What I really like about the chance to rewrite my German doctoral thesis as an English academic monograph is the possibility to re-structure the book, and to make it about the reader (hopefully, some people will read it…). When I started the PhD journey, I took my time researching and later on, writing and researching. While writing, new problems turned up, details were unclear (to me), and more research and more reading needed to be done. In the end, the German dissertation shows this thought process, no matter how many times I edited. I can still tell which parts I wrote first, and where I already found out where this writing is going. Maybe you can see this as well when reading the German (Open Access) version.
First of all, there were the usual expectations to a doctoral thesis on an extensive literature and methodology review, detailed source interpretation, and broad contextualising (incl. to place the own research in research fields which turned out to be not that relevant for my work). I am grateful that I spend quite a lot of time on this, and especially on the introduction where I summed up relevant research on the vast field of “Herrschaft” (authority, rule, government, power…) and political history (incl. political thought or history of ideas) and really dug deep to also form my own understanding of power, authority, and rule in the early modern period. This time and research investment has certainly paid off, and parts of this text has been re-used and re-written for several book chapters, journal articles, and grant applications. It will certainly find its way into the English monograph as well, just in a very reduced way and much more concentrated on my main arguments.

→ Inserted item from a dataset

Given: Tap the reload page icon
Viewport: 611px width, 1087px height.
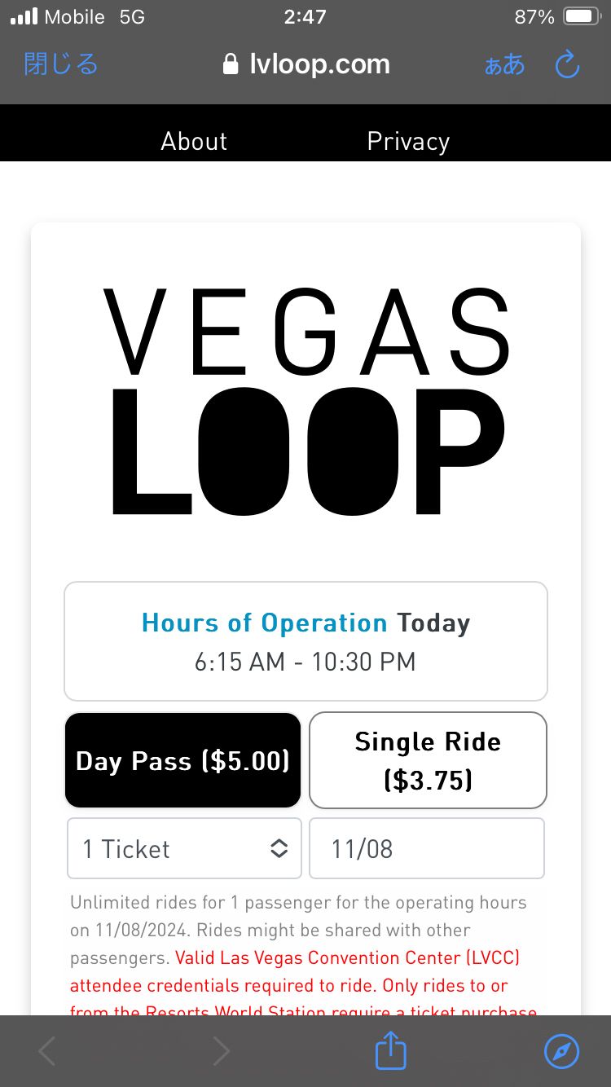Looking at the screenshot, I should [x=566, y=64].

Second, the extensive research on my ten case studies (eight monarchs deposed in ten realms, or even twelve realms if you count Christian II in Norway, and James II in Ireland as own case studies – which I didn’t) will be cut. And I mean, going from Rapunzel to Skin (Skunk Anasie). In word counts, going from about 100.000 words to about 15.000. This is actually the chapter I am working on right now, and so far it’s going well (maybe, I’ll need to go up to 20.000 – let’s see if I can squeeze Charles I into 2,000 words, or if he will be obstinate, as he usually is). There is a simple reason behind this: the case studies were needed as my data, but they are not the focus themselves. Here, the thinking-writing-researching was especially prominent: I had to find many, many, many details how each deposition worked, what was said, who said and did what, what were the problems, what were reactions and unexpected events, and so on. But basically, I did not add much to already existing research on each case study (a bit, because a comparative view actually shows patterns not visible when only looking at one example). The real new addition to research of my thesis is the comparison and the analysis of deposition events in more general, e.g. I could identify several phases of how deposition needed to be concluded (and I’ve seen these phases repeated in the recent depositions in South Korea and Brazil). Identifying such phases, identifying several actor groups needed, and identifying several recurring legitimation strategies was my main scholar work. The details of all case studies are just the raw data from which I drew these insights. In the doctoral dissertation, this raw data needed to be presented, including the extensive research discussion for each case study (think, Mary Stuart and Charles I). In the academic monograph, this will be reduced to the most important insights as well as to a very short presentation of the history of events. Of course, more details from each deposition will also be mentioned in the rest of the book (as they were in the rest of the dissertation) – I don’t want to write a completely abstract book, and try to “show, not tell” as often as reasonably possible and sensible.
At the moment, these are the main differences between a (German) dissertation and an academic monograph – less methodology and research context,and less presentation of raw data. Let’s see if I encounter more important differences later on. I’ll keep you posted!